**WORK INSTRUCTION**. Exactly and without additions, transcribe the line that contains "コメントフィード (433, 1379)" and every line after it in the data.

Screenshot grounding data
*** Block opens ***

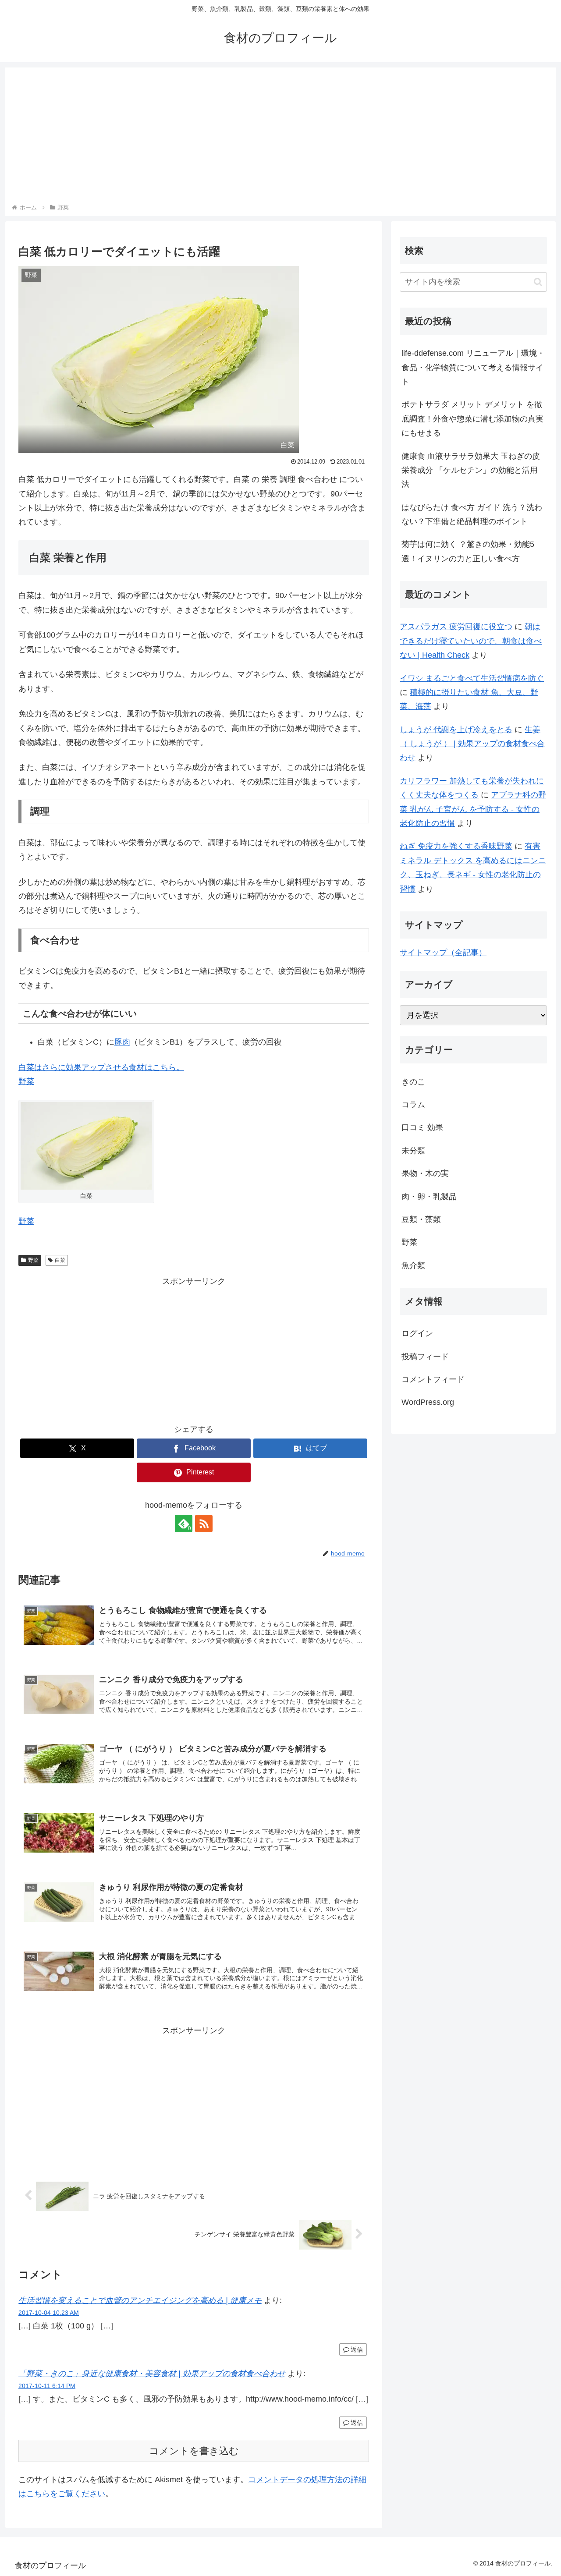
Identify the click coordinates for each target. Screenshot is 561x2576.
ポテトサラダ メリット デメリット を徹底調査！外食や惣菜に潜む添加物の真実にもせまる (472, 418)
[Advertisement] (280, 136)
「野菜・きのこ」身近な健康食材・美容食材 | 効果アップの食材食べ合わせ (151, 2373)
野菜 (26, 1081)
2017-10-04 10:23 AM (48, 2312)
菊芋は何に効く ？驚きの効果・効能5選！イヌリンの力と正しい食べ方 (467, 551)
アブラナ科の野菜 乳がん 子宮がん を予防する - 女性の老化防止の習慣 (473, 809)
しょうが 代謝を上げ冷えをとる (456, 729)
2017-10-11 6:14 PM (46, 2385)
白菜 (60, 1260)
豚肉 (122, 1042)
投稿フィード (425, 1356)
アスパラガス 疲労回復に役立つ (456, 626)
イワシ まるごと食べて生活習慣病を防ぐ (472, 678)
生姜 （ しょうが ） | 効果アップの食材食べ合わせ (472, 743)
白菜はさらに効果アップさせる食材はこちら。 (101, 1067)
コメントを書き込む (194, 2450)
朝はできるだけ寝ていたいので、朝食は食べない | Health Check (471, 640)
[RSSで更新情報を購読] (204, 1523)
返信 (357, 2349)
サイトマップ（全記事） (443, 952)
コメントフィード (433, 1379)
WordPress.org (427, 1402)
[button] (538, 282)
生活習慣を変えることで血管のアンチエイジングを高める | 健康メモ (140, 2300)
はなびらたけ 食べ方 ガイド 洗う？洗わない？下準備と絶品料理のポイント (471, 514)
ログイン (417, 1333)
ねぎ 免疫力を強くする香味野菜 (456, 846)
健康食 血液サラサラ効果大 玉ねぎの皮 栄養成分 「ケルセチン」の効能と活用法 (470, 470)
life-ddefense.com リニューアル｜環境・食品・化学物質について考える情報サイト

*** Block closes ***

**ANSWER BELOW**.
コメントフィード (433, 1379)
WordPress.org (427, 1402)
[button] (538, 282)
生活習慣を変えることで血管のアンチエイジングを高める | 健康メモ (140, 2300)
はなびらたけ 食べ方 ガイド 洗う？洗わない？下準備と絶品料理のポイント (471, 514)
ログイン (417, 1333)
ねぎ 免疫力を強くする香味野菜 (456, 846)
健康食 血液サラサラ効果大 玉ねぎの皮 栄養成分 「ケルセチン」の効能と活用法 (470, 470)
life-ddefense.com リニューアル｜環境・食品・化学物質について考える情報サイト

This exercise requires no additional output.